I nodded to the latest mercenary guard—a skinny human of around eighteen, wielding a sword twice the length of his arm.

“Has he left the house?” I asked, and the poor kid jumped a foot in the air.

“Ah. No… Lady Whitefall?”

“Call me Raine.” I went by my human name in this realm, but apparently word had started to spread amongst the human mercenaries, of all people. “Word of advice: get a smaller weapon. They won’t see it coming.”

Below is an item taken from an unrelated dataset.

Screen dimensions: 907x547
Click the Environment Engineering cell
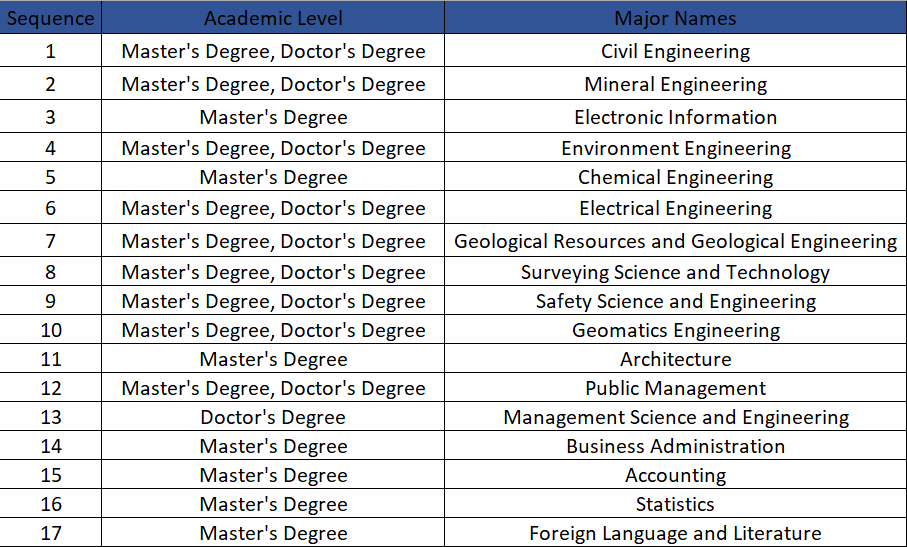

He nodded and stepped aside in a sweeping bow as I approached the house. All right, then. I didn’t look that much like a Sidhe, who inspired humans to throw themselves at their feet, did I? Living in the faerie realm had changed me, certainly. Wielding her magic, even more so. But here would always be my home. I unlocked the front door, hoping I wouldn’t find Dad in one of his moods. It was impossible to find the right way to announce I’d be coming home when our clocks and Faerie’s were wildly out of sync.

Dad sat in his usual armchair, and didn’t look up when I came in.

“Hey, Dad,” I said, smiling brightly. “Thought I’d come home early and—”

He looked at me with wide, haunted eyes. “Tell me they’re wrong.”

I stilled, my heart sinking. He did this sometimes—asked questions that made no sense, referring to the years in my mother’s palace he couldn’t recall. She’d wiped both our minds when she’d left us back in the mortal realm, three years after she’d kidnapped my father as a human prisoner, but the memories found their own ways of coming back.

“Dad, we’re here. At home. Nobody’s going to hurt us.”

He shook his head. “They’re lying to me,” he said. “They’re telling me she’s dead.”